A boat fuel tank may work for you. Many have a built in site gauge. If the engine you pick has a fuel pump, it should draw from a top pickup. The fuel tanks on my zero turn draw from the top, with a vacuum powered fuel pump on the Kawasaki engine. The tanks are mounted about the same height as the engine.
 
   / PTO electric clutch help!
  • Thread Starter
#20  
Seems that these higher HP 999CC V-twin engines are relatively new and higher in price. The $2300 one did not have a muffler and most have been in the 2400 to 2800 range. All these do need pumped fuel to it which seems is pretty easy to do. That is, have tank draining into a filter, then electrically pumped to the engine (correct PSI of course). So far, I can't locate tank that comes with a gauge and bottom drained. I did email the company who retails this round one like pasted below and they did not sell gauges for them.... How do the people who use them, know how much fuel they have???!!!

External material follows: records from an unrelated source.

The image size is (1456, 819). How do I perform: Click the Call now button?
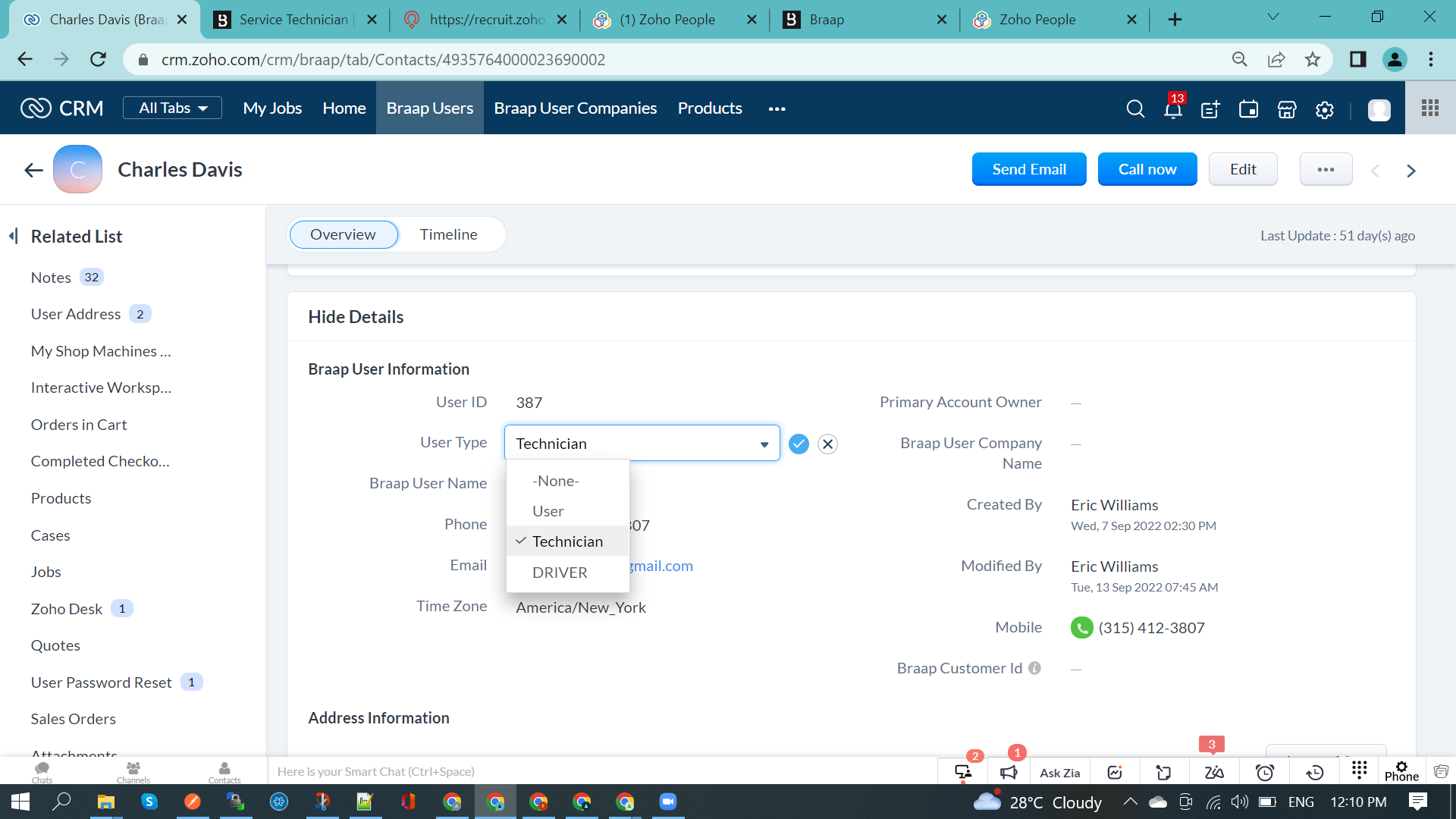1147,169
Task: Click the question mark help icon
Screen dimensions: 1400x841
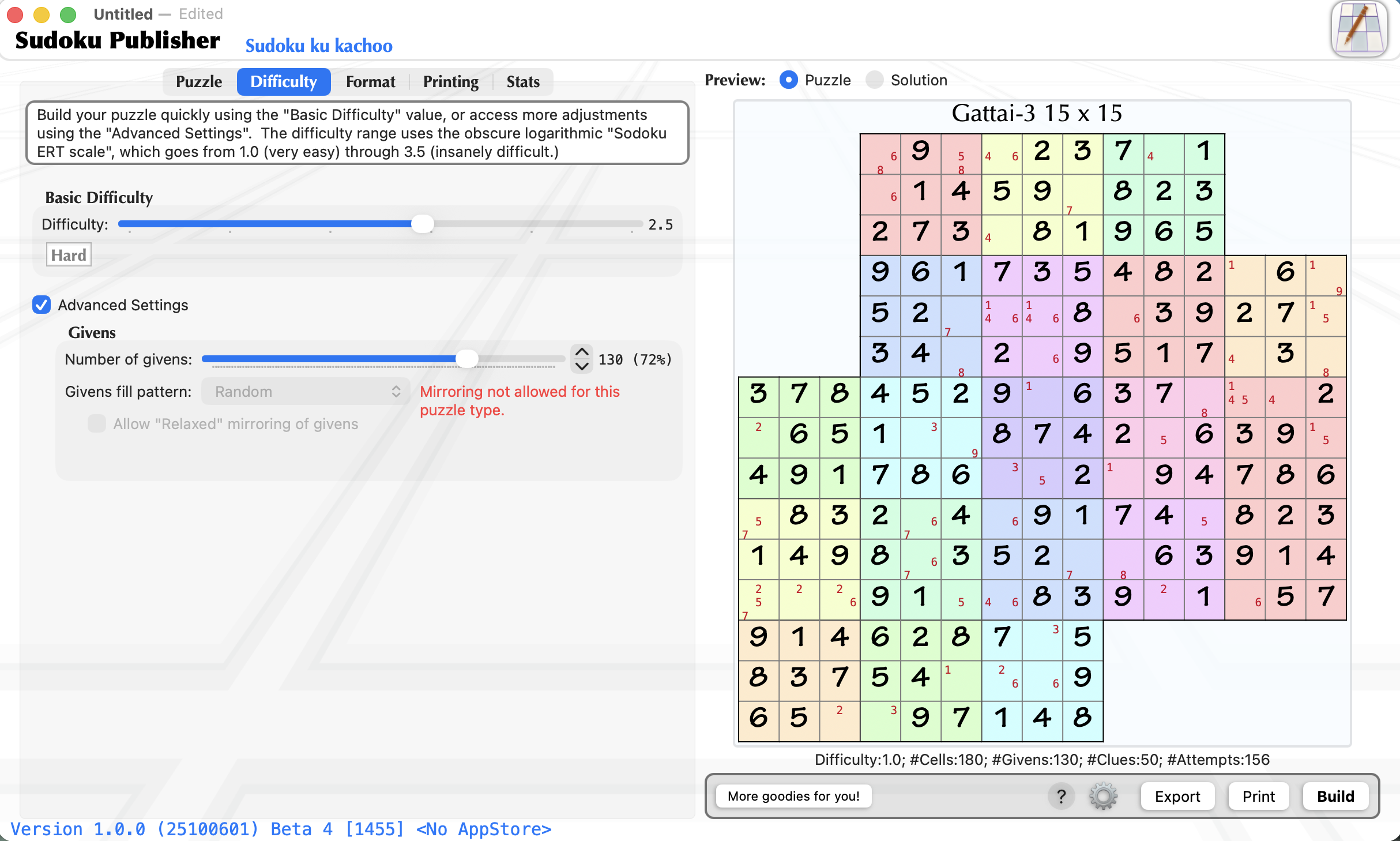Action: pyautogui.click(x=1061, y=796)

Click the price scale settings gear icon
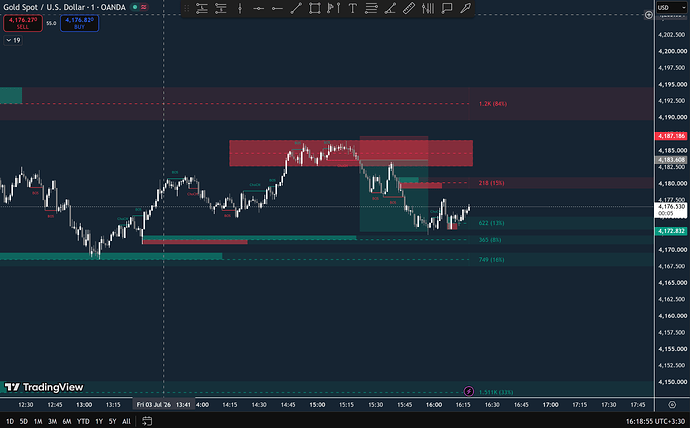pyautogui.click(x=672, y=404)
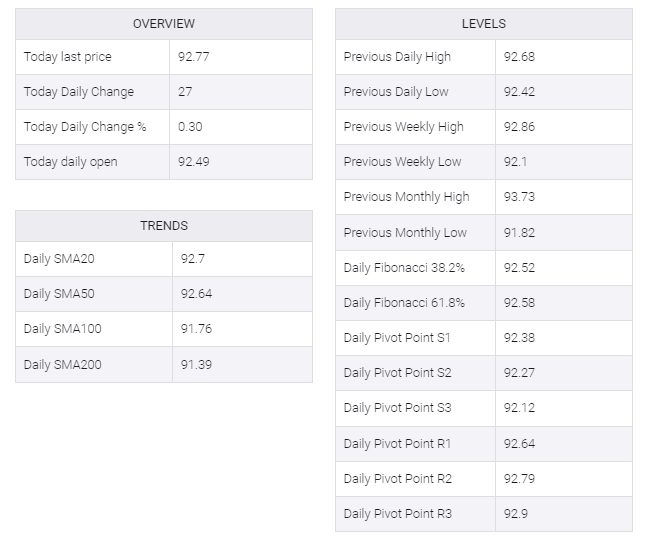
Task: Select the Today Daily Change % value 0.30
Action: pos(190,127)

That sounds like a pretty good price for a new air cooled engine that big. Used is another option, but that size isn't nearly as common as the sub 25 or even 30 hp range, from what I've seen.

A boat fuel tank may work for you. Many have a built in site gauge. If the engine you pick has a fuel pump, it should draw from a top pickup. The fuel tanks on my zero turn draw from the top, with a vacuum powered fuel pump on the Kawasaki engine. The tanks are mounted about the same height as the engine.